Après nous avoir conviés à débattre cet après-midi d’une application qui n’existe pas, voilà que vous nous convoquez à un débat bâclé sur un plan de déconfinement que les parlementaires n’ont pas eu le loisir de découvrir ou d’amender.

En réalité, vous ne voulez même pas d’un avis, vous voulez la confiance. Or cette confiance vous est moins que jamais acquise. Si l’ampleur comme la soudaineté de cette crise sanitaire nous a longtemps conduits à refréner nos critiques, cela ne suffit pas à expliquer l’impréparation totale et les hésitations de votre gouvernement.

Je parle d’impréparation, car le risque d’une pandémie hautement pathogène et à forte létalité était connu depuis longtemps. Vous n’avez pas écouté les alertes multiples comme celles de l’OMS et de la Banque mondiale qui, en septembre dernier, exhortaient les nations à « mettre en place les systèmes et la collaboration nécessaires pour détecter et combattre les flambées épidémiques potentielles ». Leur rapport concluait : « Les responsables de tous niveaux ont les cartes en main. »

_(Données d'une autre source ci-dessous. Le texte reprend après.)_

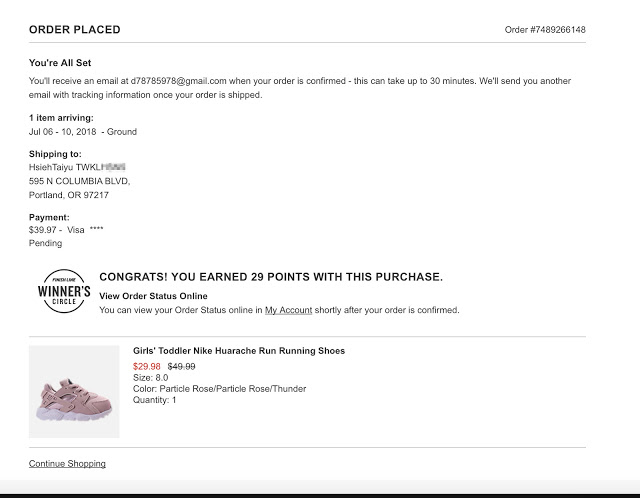640x498 pixels.
Task: Select the ORDER PLACED heading
Action: pos(75,30)
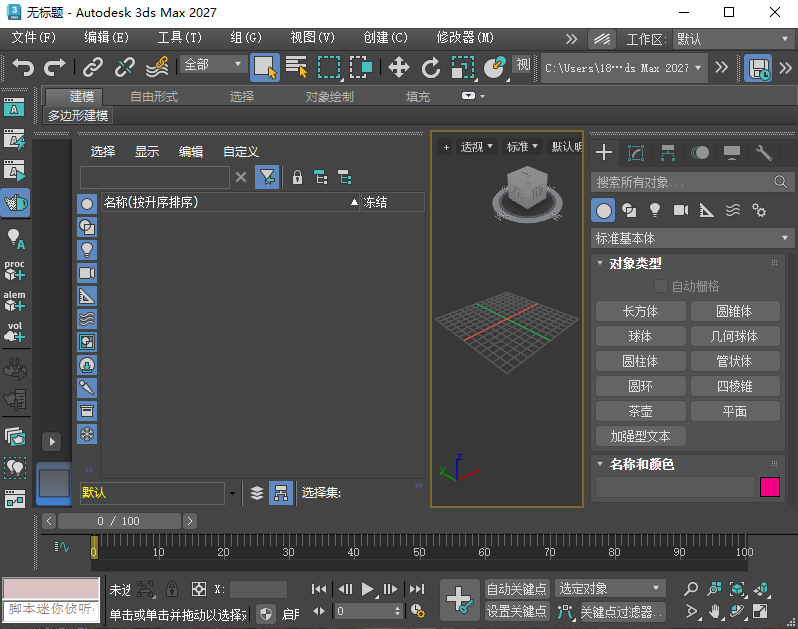This screenshot has width=798, height=629.
Task: Click the pink object color swatch
Action: tap(770, 487)
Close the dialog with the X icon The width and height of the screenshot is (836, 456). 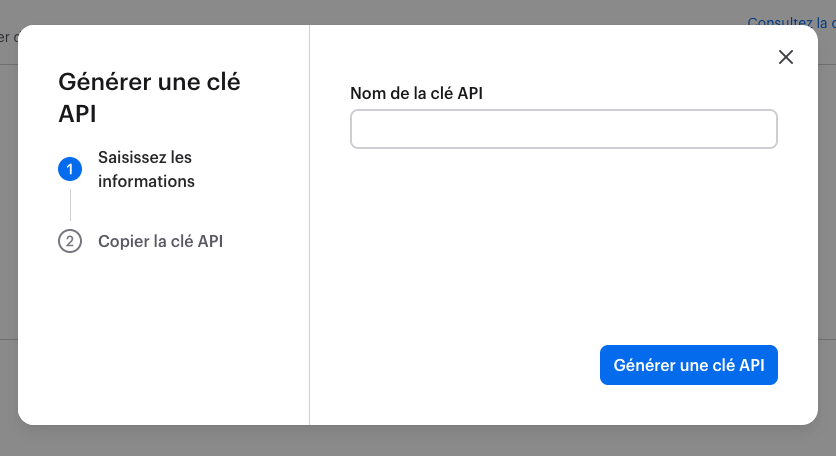pyautogui.click(x=786, y=57)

Que faisiez-vous au temps où ces recommandations étaient publiées ? Que faisiez-vous lorsque les personnels de santé, les urgentistes et les chefs de service hospitalier du pays vous imploraient depuis des mois de débloquer les moyens qui faisaient défaut ? Rien, car vous étiez trop occupés à « moderniser » notre système de santé, ce qui, dans votre langue, est synonyme de « dégrader ».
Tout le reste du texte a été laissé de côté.